Package Project Structure

Your main implementation lives in the src/api.py file of your project. This file will have been created for you by the template you selected when starting your project.

  • If you are developing a package, you will find a class that derives from the PackageService base class
  • If you are developing a plugin, you will find a class that derives from a base class specific to the plugin type.

From the implementation perspective, think of a package as a Flask app. It looks and feels like a regular Python class, but its methods are decorated with decorators bind them to HTTP endpoints. You can call instances of your package over HTTP, or you can use a Steamship client library wrapper.

Consider the following package:

class MyPackage(PackageService):
    @get("say_hello")
    def _method_name_need_not_match(self, name: str = None) -> InvocableResponse:
        return InvocableResponse(string=f"Hello, {name}")
 
    @post("do_something")
    def do_something(self, number: int = None) -> InvocableResponse:
        return InvocableResponse(json={"number": number})

Once deployed to Steamship, every new instance of this package would be associated with two HTTP endpoints:

  • Expose an HTTP GET endpoint at /say_hello that accepts a URL Querystring argument named name and returns a string response
  • Expose an HTTP POST endpoint at /do_something that accepts a random number and returns it in a JSON object

These per-instance endpoints could also be called using convenience functions in the Steamship Python client:

# Create or reuse an instance of the package
instance = Steamship.use("my-package", "instance-id")
 
# Invoke the methods
hello_resp = instance.invoke("say_hello", verb="GET", name="Ted")
do_resp = instance.invoke("do_something", number=5)

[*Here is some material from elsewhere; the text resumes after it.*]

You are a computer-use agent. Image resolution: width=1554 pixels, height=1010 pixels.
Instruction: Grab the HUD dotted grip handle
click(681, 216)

A few rules about writing package methods:

  • The @get and @post decorators declare HTTP GET and POST endpoints, respectively
  • All method arguments must be kwargs with defaults
  • The method’s kwargs will be supplied by merging URL query parameters, form-encoded POST data, and JSON-encoded POST data.
  • Binary input isn’t yet supported. (Email us at hello@steamship.com for workarounds if you need one).
  • All methods must return a Response object

For more examples of writing package endpoints, see the example app (opens in a new tab) from our unit testing suite.

You can also define configuration parameters for your package.